VI. Azrakeel

El espejo estaba hecho añicos, pero la habitación seguía impregnada de algo... ajeno. Un silencio denso, antinatural, se había colado por las grietas del cristal, como si lo que estaba dentro aún no se hubiera ido del todo.

—¿Qué demonios fue eso…? —murmuró Eva, sin esperar respuesta. Aún podía sentir la presión en el pecho, como si una garra invisible la hubiese rozado desde el otro lado del velo.

Salem dio un sorbo a su botella de whisky, guardándola luego en su abrigo como si necesitara asegurarse de tenerla cerca. Su mirada estaba clavada en el marco vacío del espejo, como si pudiera ver algo más allá.

—No era un demonio cualquiera —dijo finalmente—. Eso fue una advertencia.

Caín se cruzó de brazos, su voz baja, tensa.

—¿De quién?

Una carcajada suave, distorsionada, emergió de los trozos rotos del espejo. Un sonido que parecía filtrarse desde algún rincón oscuro del mundo, como si algo se riera desde un túnel lejano.

Salem no parpadeó.

—Azrakeel.

Eva sintió cómo ese nombre caía sobre sus hombros como una piedra. No lo había escuchado antes, pero algo en ella… algo antiguo… lo reconoció. Como si el nombre hubiera estado enterrado en su sangre desde antes de nacer.

—¿Y qué es Azrakeel?

—Algo que ni siquiera el Infierno quiso contener sin cadenas —respondió Salem, encendiendo un cigarro sin mirar el encendedor, como si lo hiciera por inercia.

La habitación tembló levemente. No un terremoto, sino una vibración en la piel, como si una conciencia antigua se arrastrara cerca, husmeando. Las luces parpadearon, y Eva sintió un zumbido en los oídos, un susurro apenas audible: “Vendrá por ti…”

—¿Lo escucharon? —preguntó ella, sin aliento.

—No —dijo Caín, tenso.

Salem sí. Pero no respondió. Se limitó a clavar su mirada en Eva.

Él también la oyó.

Esa noche, volvieron al exterior. La lluvia caía como cuchillas, y el cielo estaba tan negro que ni la luna se atrevía a mirar. Salem se detuvo junto al coche, sacó su mapa manchado de sangre, y dejó que una gota de su whisky cayera sobre él. Las manchas se movieron, revelando marcas nuevas, símbolos desconocidos… y una silueta.
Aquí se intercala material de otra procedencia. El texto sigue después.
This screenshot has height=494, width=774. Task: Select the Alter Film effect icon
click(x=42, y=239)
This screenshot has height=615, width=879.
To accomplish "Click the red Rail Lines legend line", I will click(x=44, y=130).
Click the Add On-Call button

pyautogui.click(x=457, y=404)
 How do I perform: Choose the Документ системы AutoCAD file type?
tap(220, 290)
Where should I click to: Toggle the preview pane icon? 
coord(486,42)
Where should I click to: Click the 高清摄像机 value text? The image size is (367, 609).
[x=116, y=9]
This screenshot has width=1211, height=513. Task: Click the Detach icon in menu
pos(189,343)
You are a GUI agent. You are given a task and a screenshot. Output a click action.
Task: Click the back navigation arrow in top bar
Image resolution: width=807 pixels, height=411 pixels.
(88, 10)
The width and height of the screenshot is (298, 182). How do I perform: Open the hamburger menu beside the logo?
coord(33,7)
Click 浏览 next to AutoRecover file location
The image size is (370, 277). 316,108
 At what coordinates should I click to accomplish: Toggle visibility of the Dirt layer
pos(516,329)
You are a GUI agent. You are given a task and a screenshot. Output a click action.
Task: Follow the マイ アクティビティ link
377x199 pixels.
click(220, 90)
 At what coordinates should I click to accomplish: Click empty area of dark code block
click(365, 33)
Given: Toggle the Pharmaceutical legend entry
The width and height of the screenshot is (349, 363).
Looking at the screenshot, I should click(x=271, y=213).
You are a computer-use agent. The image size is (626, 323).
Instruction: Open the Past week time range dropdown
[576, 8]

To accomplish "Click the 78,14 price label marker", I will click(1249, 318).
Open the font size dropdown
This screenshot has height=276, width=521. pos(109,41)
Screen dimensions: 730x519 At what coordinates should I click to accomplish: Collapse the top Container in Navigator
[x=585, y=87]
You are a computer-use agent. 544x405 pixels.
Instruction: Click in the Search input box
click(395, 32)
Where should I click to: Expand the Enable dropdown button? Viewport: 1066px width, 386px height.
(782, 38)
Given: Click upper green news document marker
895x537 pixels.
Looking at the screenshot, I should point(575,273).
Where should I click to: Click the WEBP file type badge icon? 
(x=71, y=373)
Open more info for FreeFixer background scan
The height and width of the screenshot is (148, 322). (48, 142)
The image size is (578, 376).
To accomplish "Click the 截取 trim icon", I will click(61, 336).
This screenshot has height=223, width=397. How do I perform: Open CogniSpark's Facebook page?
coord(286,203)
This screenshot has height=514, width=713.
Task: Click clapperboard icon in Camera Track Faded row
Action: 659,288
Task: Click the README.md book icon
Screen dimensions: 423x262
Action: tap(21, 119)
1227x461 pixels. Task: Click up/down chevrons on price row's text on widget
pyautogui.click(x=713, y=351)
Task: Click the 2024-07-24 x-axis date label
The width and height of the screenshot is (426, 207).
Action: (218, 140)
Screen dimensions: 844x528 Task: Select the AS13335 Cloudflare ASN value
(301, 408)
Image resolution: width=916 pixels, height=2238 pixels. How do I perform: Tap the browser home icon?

Una figura con alas negras extendidas, atrapada en cadenas ardiendo. Una marca sobre su pecho: un ojo abierto en vertical, rodeado de runas antiguas.

—No puede cruzar —dijo Salem, casi para sí mismo.

—¿Quién? —preguntó Eva.

—Azrakeel. No puede poseer cuerpos como los demás demonios. No de la forma habitual. No está… completo.

—¿Entonces cómo…?

—Los otros vienen a través del pecado —interrumpió Caín, mirando el cielo como si esperara una emboscada—. Encuentran un alma lo suficientemente rota, lo suficientemente sucia, y entran. Pero Azrakeel… no quiere entrar en un cuerpo. Quiere salir del Infierno.

Eva se estremeció.

—¿Y los sellos?

—Están rompiéndolos —dijo Salem, su voz más baja ahora—. Uno por uno. Cada sello es una llave, y cada llave deja entrar más… cosas. Él no los dirige directamente… aún. Pero los controla a través del miedo. Son sus perros de caza. Su ejército personal.

Eva observó cómo la silueta en el mapa parecía moverse, como si respirara. Como si supiera que hablaban de él.

—¿Y qué pasa si sale?

Salem miró hacia ella. Esta vez, no hubo humor en sus ojos.

—No quiere conquistar la Tierra, Eva.

—¿Entonces qué?

—Quiere reescribirla.

Horas después, en una catedral abandonada en la frontera de la ciudad, un sacerdote colgaba de una cruz invertida. Sus ojos se abrían y cerraban sin control, poseído por algo que usaba su cuerpo como títere.

Una sombra surgió de la penumbra. No tenía forma fija, solo humo, ojos blancos, y una risa.

—Los sellos caerán, uno a uno —dijo el demonio a través del sacerdote—. Los condenados caminarán de nuevo. Y cuando el último sello sea quebrado…

La voz se detuvo. Un murmullo sin cuerpo pareció llenar la iglesia.

—…él tendrá cuerpo. Y Salem Black tendrá que elegir. Su alma o la de todos.

La cruz se partió. El cuerpo cayó al suelo con un golpe seco.

Y el infierno… se acercó un poco más.